Interview with Arthur Penn
Conducted by James Grissom
NYC
2006


You know how people frequently say that it isn't important how you come to God--to Jesus--but that you get there? All roads lead to God, I guess, and all the roads are holy and valuable. I feel--with a few toxic exceptions--the same way about acting or directing. You do what you can with what you're given. I keep hearing about teachers who have had a remarkable impact upon actors who astonish me, so I have great faith now in those teachers, because I've seen their work displayed in good actors working well. Now, I don't understand what they're teaching, but that's okay: I mean, I'm in there learning all the time as well, so I'm grateful when I hear or read or learn something that continues to open up this art I keep trying to mount like a wild horse or climb like an impossible mountain.

But it's about truth, and there are no rules when it comes to truth, except to tell the truth. It sounds so silly and simple, but try to live and work with nothing but the truth.
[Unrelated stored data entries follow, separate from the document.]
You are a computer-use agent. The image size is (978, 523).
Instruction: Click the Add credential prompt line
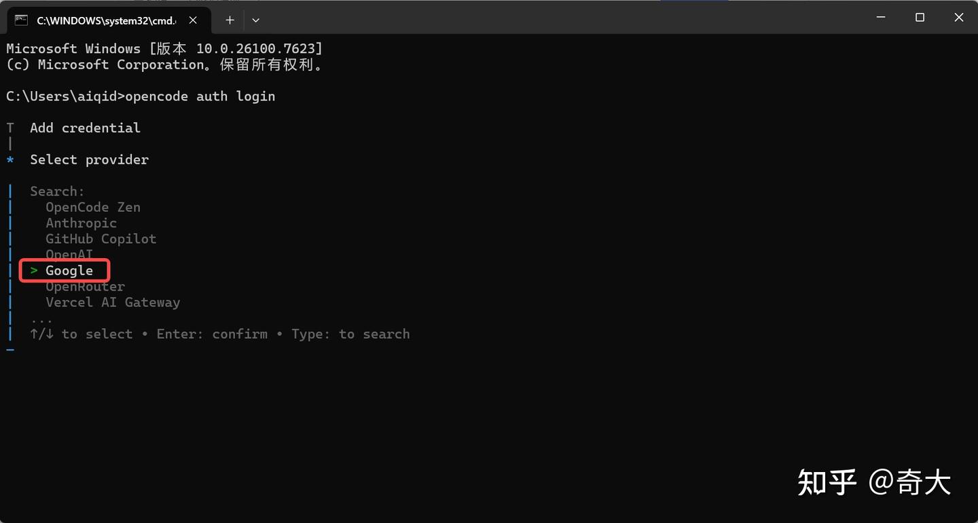tap(85, 128)
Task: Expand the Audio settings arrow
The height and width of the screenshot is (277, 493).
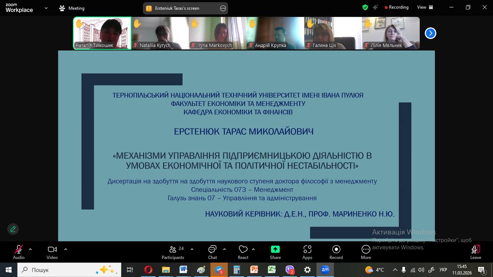Action: click(30, 249)
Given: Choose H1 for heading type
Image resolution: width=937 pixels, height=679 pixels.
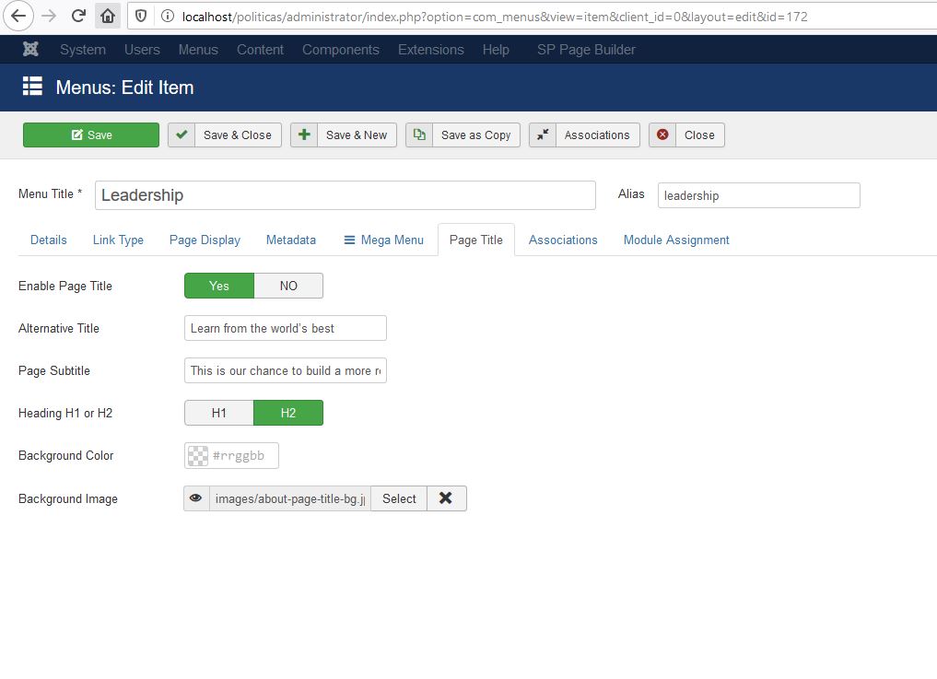Looking at the screenshot, I should coord(219,413).
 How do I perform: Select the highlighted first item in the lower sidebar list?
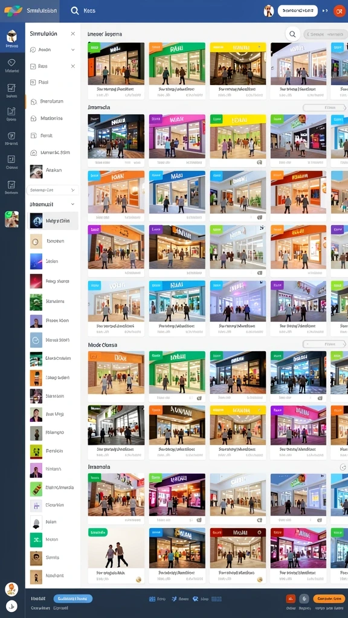point(54,221)
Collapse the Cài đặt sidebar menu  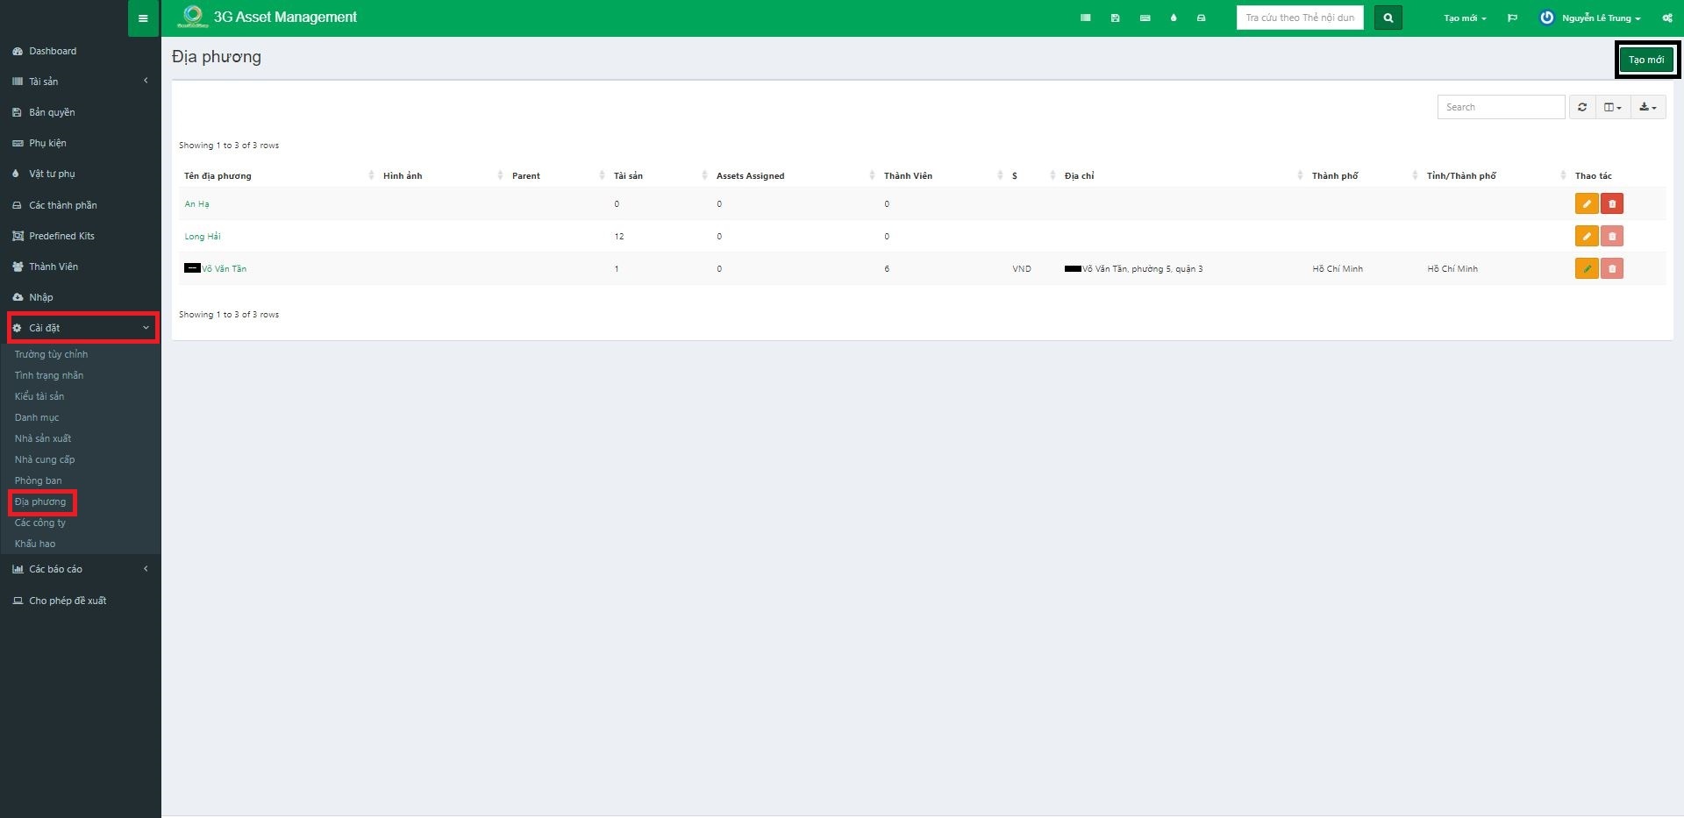coord(82,328)
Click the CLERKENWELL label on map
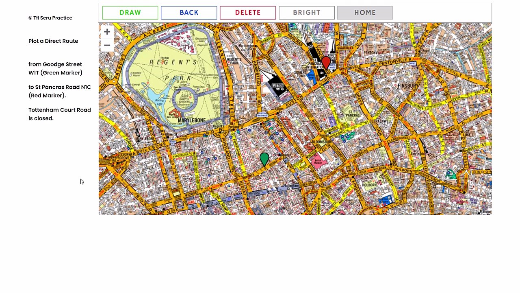 pos(380,121)
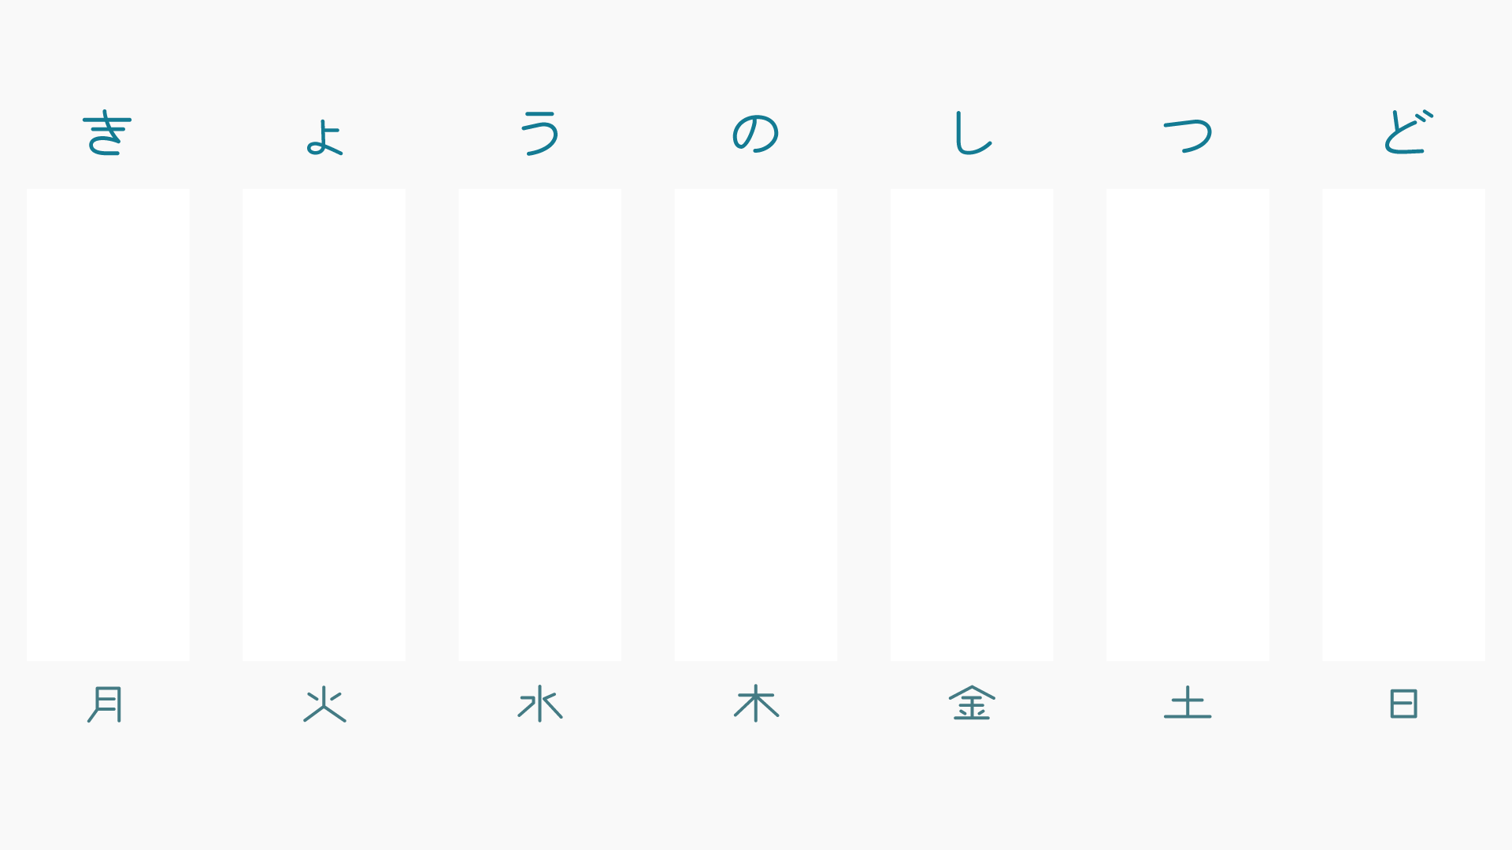1512x850 pixels.
Task: Click the 月 (Monday) day label
Action: (106, 704)
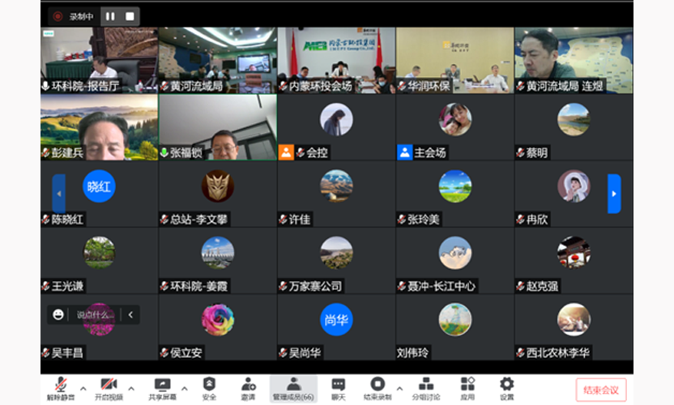Turn on camera with 开启视频 toggle
Viewport: 674px width, 405px height.
109,386
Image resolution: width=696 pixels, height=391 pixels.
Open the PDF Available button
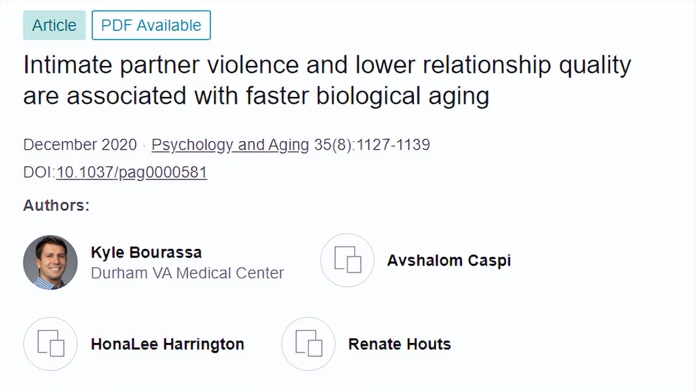151,25
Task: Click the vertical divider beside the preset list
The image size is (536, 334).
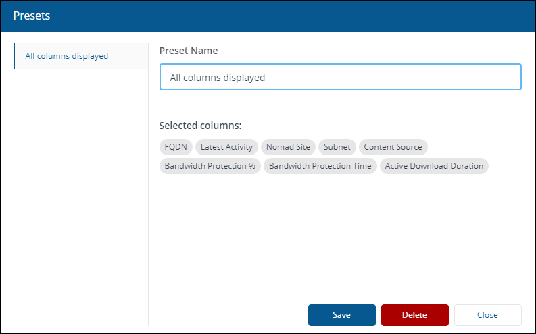Action: pos(148,202)
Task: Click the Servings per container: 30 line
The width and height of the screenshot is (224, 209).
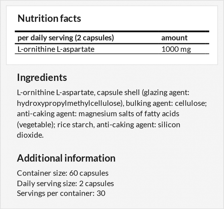Action: click(x=61, y=193)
It's harder, I think, to live and work with truth than it is to work with silence. Silence drives most of us crazy--after a time, we have to express ourselves. But silence is a vacation compared to truth. Truth is scary. Truth unmasks us completely. And truth is the key to anything valuable in any work of art, and I consider good actors to be ambulatory works of art.

So read it all. Do it all. Audit the classes, and if something speaks to you, enroll and learn all you can. Then move on--to the next class, the next part, the next adventure.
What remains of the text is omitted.